本项目聚焦于高浓度、多种类残留物制药外排废水，研究自组装交联方法制备高效吸附-光催化材料。基于可再生思想，采用废弃家禽羽毛制备高比表面类石墨烯活性炭为广谱、强效吸附剂，光催化剂选用具有较高带边势的钽酸盐。依据家禽羽毛的结构和组成特点，利用羽毛中大量角蛋白和丰富二硫键，通过自组装交联、生物炭水热制备、高温活化等技术相互融合，将钽酸盐均匀镶嵌于羽毛活性炭网架并同时实现氮掺杂，制备出光催化剂/羽毛活性炭复合材料，在成本、可见光响应、氧化还原能力、再循环利用等综合性能提升方面有所突破。获得交联的最佳工艺、控制形貌和表面修饰方法；提出药物分子竞争吸附和降解机理；探讨吸附、光催化和稳定性协同促进的理论模型；并在试点制药企业已有设施上进行简单改造，应用于制药厂高浓度外排废水的预处理，有效降低污水出口抗生素的浓度；本研究成果为内蒙古面临形势严峻的精细化工水环境污染治理提供有价值的数据积累和应用示范。
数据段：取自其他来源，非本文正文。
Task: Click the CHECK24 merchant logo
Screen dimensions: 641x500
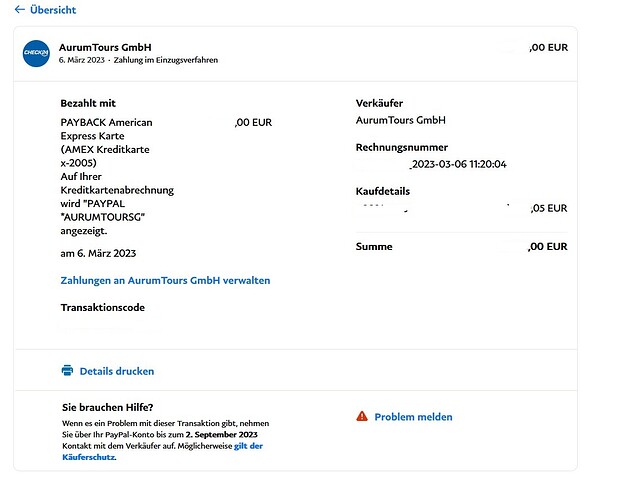Action: point(36,53)
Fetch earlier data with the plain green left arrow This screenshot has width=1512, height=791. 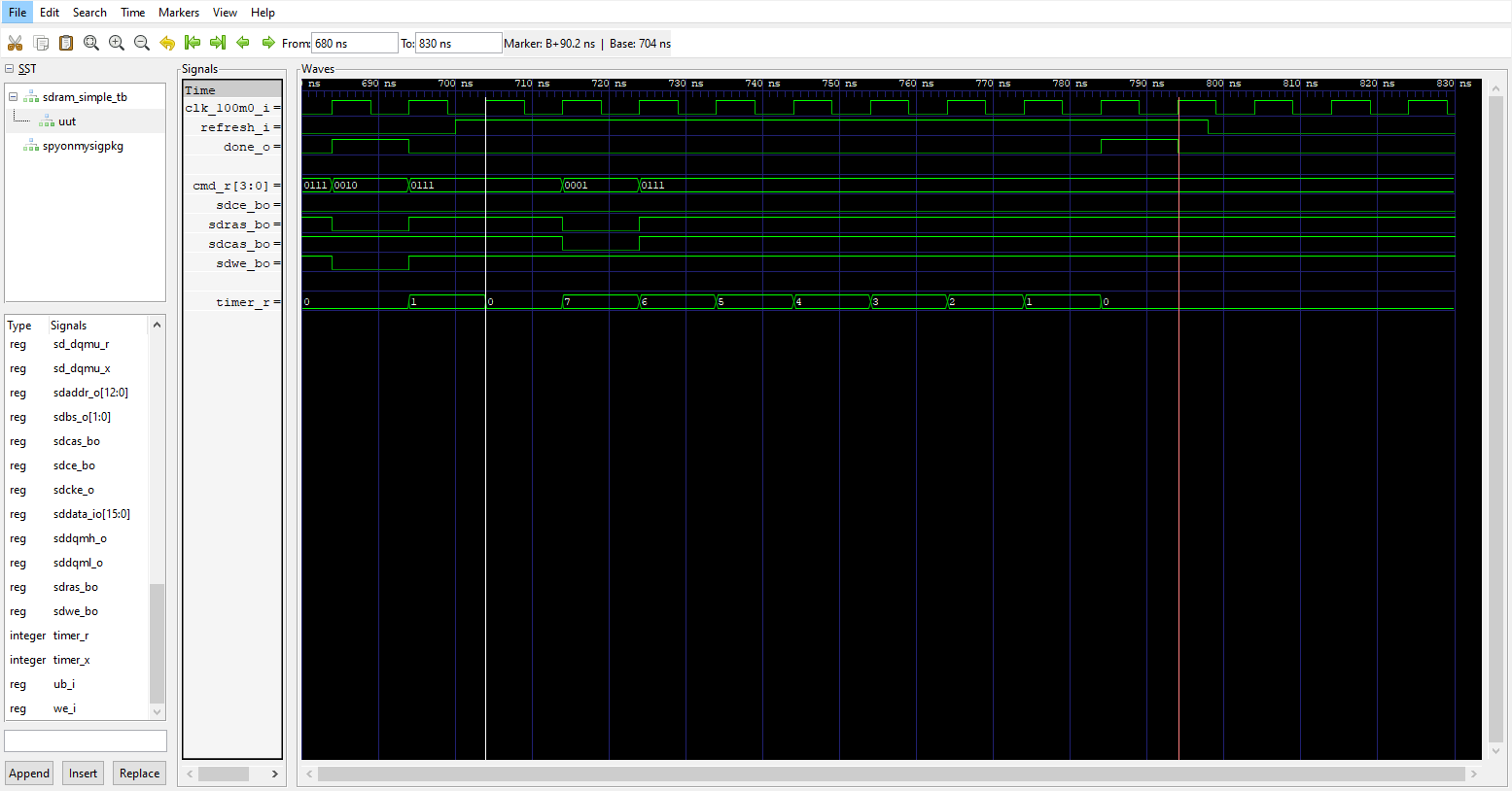242,43
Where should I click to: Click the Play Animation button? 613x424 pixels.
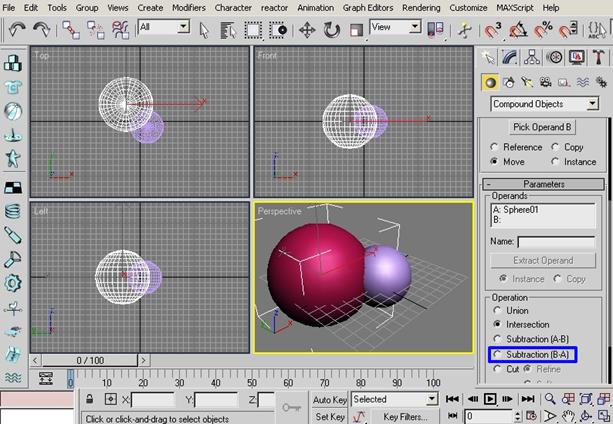click(x=490, y=399)
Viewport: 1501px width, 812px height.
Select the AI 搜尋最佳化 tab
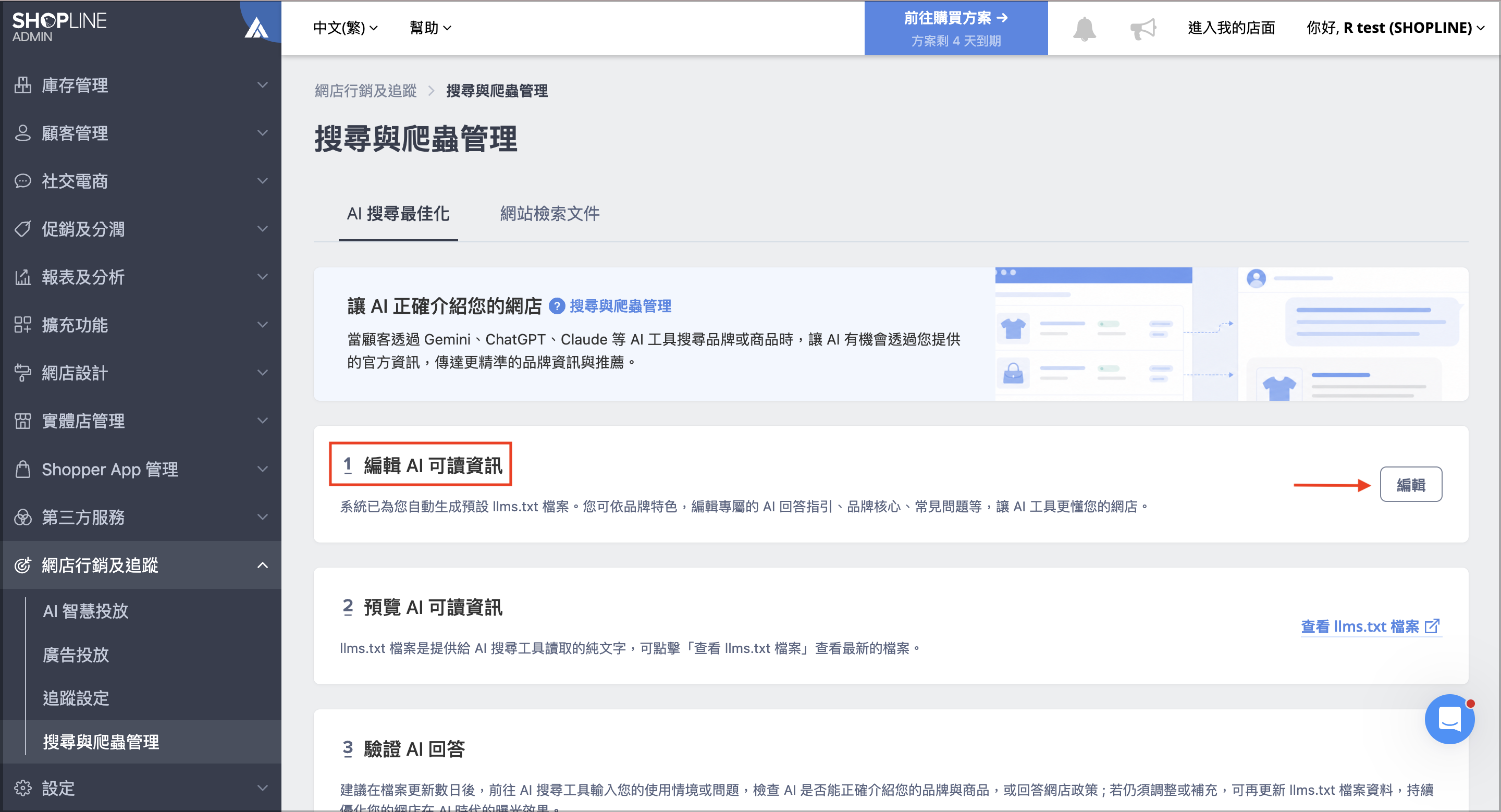click(x=398, y=214)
本项目聚焦制药外排废水的残留，研制高效吸附-光催化脱污材料。在这个项目中，1）应用废弃羽毛、秸秆等制备了系列可应用于吸附抗生素残留的生物质炭吸附材料，进一步将光催化剂拟合在制备的生物炭材料上，并应用于工业废水中高浓度抗生素降解及光再生；2）制备了系列新型异质结光催化材料，对单一抗生素、混合抗生素以及模拟废水等研究了其光催化降解抗生素反应活性和稳定性；3）采用密度泛函理论结合原位光谱方法（LCMS\IR-DRIFT等）对催化分解抗生素的降解路径以及光吸收、光催化和稳定性的协同促进机理进行了研究；4）制备净化大气中VOCs 的光催化剂，探索了光催化分解气体有机物（甲醛、苯等）的活性及作用机理。本项目已经获得前改性生物炭、超声前改性生物炭和微波辅助前改性生物炭制备工艺，并已制备出高活性生物炭材料3种（羽毛、秸秆、蒲棒），制备出高活性生物炭吸附-光再生材料3种（TiO2/羽毛生物炭、SnS2/羽毛生物炭、CdS/碳材料），制备出高效光催化材料16种，包括H3PW12O40/K4Nb6O17、Ag3PO4/Bi2MoO6、Bi2O3-Bi3TaO7、BiVO4/Bi3TaO7、Ag3VO4/mpg-C3N4、BiOCl-CdS、Sn2Ta2O7/SnO2、CdS/NH4V4O10、Cu2O/Cu/SrTiO3、Ag/MxH2-xTa2O6(M=H，Li，Na，K，Sr) 、Cu2O@CeO2、Ag/Ag3PO4/CeO2、Ag2Ta4O11/Ag8(Nb0.5Ta0.5)26O69、 Bi2MoO6/Bi/g-C3N4、Bi2MoO6/Bi/g-C3N4、CsPbBr3/CsPb2Br5，通过对药物分子污染物的降解实验证明这些材料在应用于降解四环素、阿莫西林以及硝基芳烃等药物中间体残留过程中具有高氧化还原活性、高量子效率、可见光响应以及高稳定性。而且获得了药物分子竞争吸附和降解机理，提出吸附、光催化和稳定性协同促进的机理和理论模型；项目研究成果已发表SCI 收录论文27篇，其中1区论文12篇，获授权专利3项。本课题组成员（含学生）参加学术会议共15人次，其中会议报告和会议论文10人次(邀请报告3次)，参与组织学术会议2次。本项目培养博士研究生4人，硕士研究生15人。本研究对内蒙古面临形势严峻的精细化工水环境污染治理具有重要意义，提供有价值的数据积累和应用示范。